Хотя феодальное право во многом предопределило появление рыцарской этики и служило ей важнейшим подспорьем, оно, конечно, не было ей тождественным. Этика представляла собой особый пласт самосознания, но по крайней мере одной своей категорией она непосредственно смыкалась с правосознанием. Это — верность. Поэтому вполне естественно, что именно в этом понятии наиболее зримо отражались перемены, происходящие в сфере права и правосознания, влекшие за собой и этические переоценки.

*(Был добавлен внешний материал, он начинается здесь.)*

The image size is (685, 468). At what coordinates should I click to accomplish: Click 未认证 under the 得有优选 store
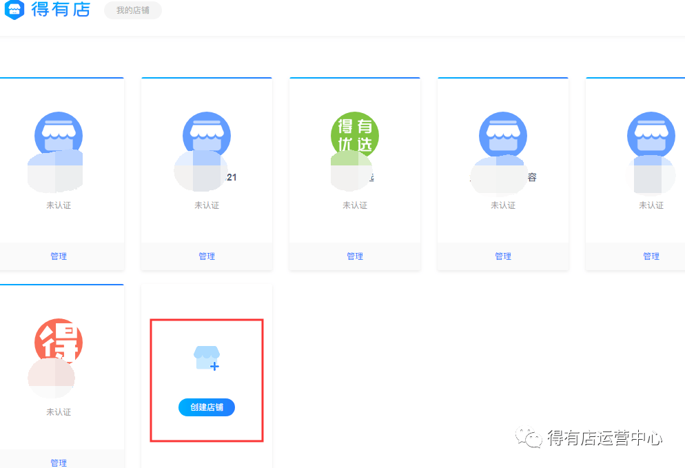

В эпоху так называемого классического феодализма верность была наиболее весомым феодально-рыцарским достоинством. Не было более страшного преступления, чем измена, неверность сеньору, причем преступления и с точки зрения права, и с точки зрения феодальной морали. Верность основывалась на договоре между вассалом и сеньором, предполагала обоюдность прав и обязательств и скреплялась клятвой. Это была верность не только вассала сеньору, но и сеньора вассалу. Поэтому в случае нарушения своих обязательств вассалом или сеньором договор считался расторгнутым. При этом король не составлял исключения, и его власть покоилась на таких же договорных основаниях.

Но с XIII в. начинается натиск монархии на права феодалов, и по мере расширения королевского домена его стали ощущать все более широкие слои этого класса.

В этике на все эти перемены в первую очередь откликнулись «верность», и с XIV в. литература начинает настойчиво проводить идею верности королю, верности, не обусловленной какими-либо обязательствами с его стороны.